Personnel: Dr. Andrey Vyatskikh (alumnus) and Dr. Ryan Ng (alumnus)

Additive manufacturing at small scales enables advances in micro- and nanoelectromechanical systems, micro-optics, and medical devices. Materials that lend themselves to AM at the nanoscale, especially for optical applications, are limited. State-of-the-art AM processes for high-refractive-index materials typically suffer from high porosity and poor repeatability and require complex experimental procedures. We developed an AM process to fabricate complex 3D architectures out of fully dense titanium dioxide (TiO2) with a refractive index of 2.3 and nanosized critical dimensions. Transmission electron microscopy (TEM) analysis proves this material to be rutile phase of nanocrystalline TiO2, with an average grain size of 110 nm and <1% porosity. Proof-of-concept woodpile architectures with 300–600 nm beam dimensions exhibit a full photonic band gap centered at 1.8–2.9 μm, as revealed by Fourier-transform infrared spectroscopy (FTIR) and supported by plane wave expansion simulations. The developed AM process enables advances in 3D MEMS, micro-optics, and prototyping of 3D dielectric PhCs.
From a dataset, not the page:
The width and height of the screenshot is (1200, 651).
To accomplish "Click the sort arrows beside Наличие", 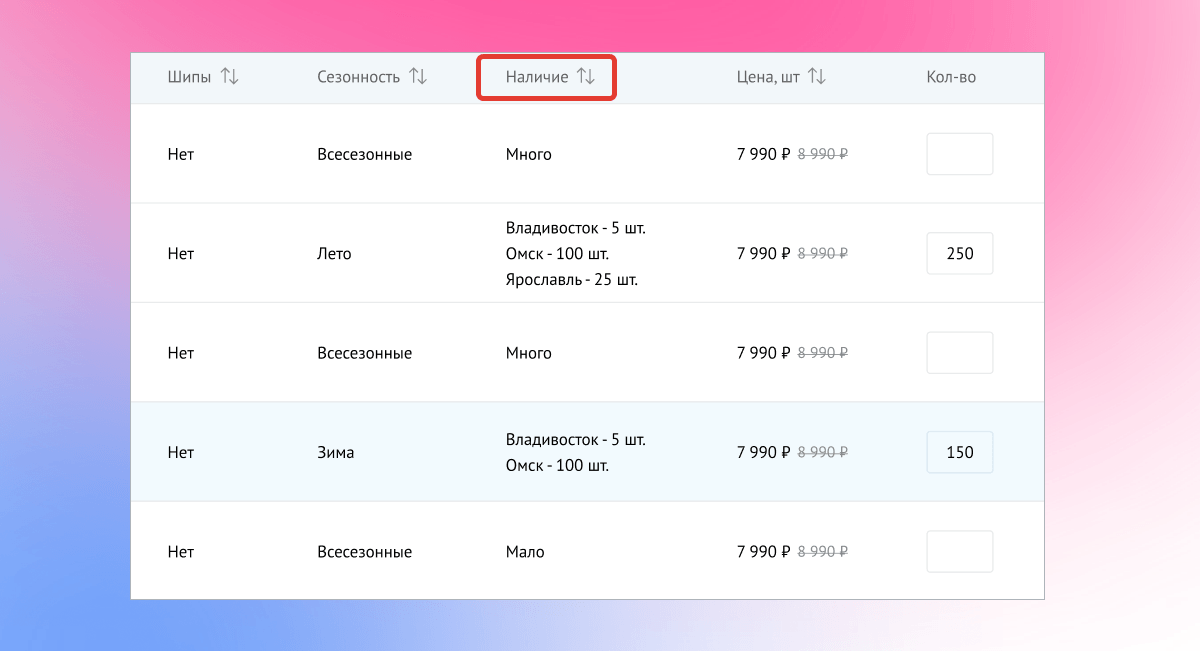I will [586, 77].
Ultra-Thin Si Nanopillar Arrays for Polarization-Independent Spectral Filters in the Near-IR

Personnel: Dr. Ryan Ng (alumnus)

Spectral filters have a wide range of sensing applications ranging from environmental (hazardous waste, oil, etc) to surveillance. In sensing, detectors are sensitive to anywhere from several to hundreds of electromagnetic bands. Based on the number of bands and bandwidth, these systems are separated into multispectral and hyperspectral imaging systems with multispectral systems capturing under 10 bands and hyperspectral imaging capturing hundreds to thousands of bands of narrow width (around 10-20 nm) that allow for a continuous measurement across a spectrum.

Hyperspectral Filters - Pillar Array
Pillar Array

Subwavelength dielectric nanopillar arrays have potential for such spectral filtering applications as band pass and notch filters. In these arrays, rapid spectral variations in reflectivity and transmission are observed when incident light couples via a grating vector to a leaky waveguide mode propagating perpendicular to the surface and are reradiated, leading to sharp near-unity reflectivity resonances. The band width, amplitude, and peak wavelength are easily controlled through array fabrication parameters such as the pillar height, radius, and array periodicity.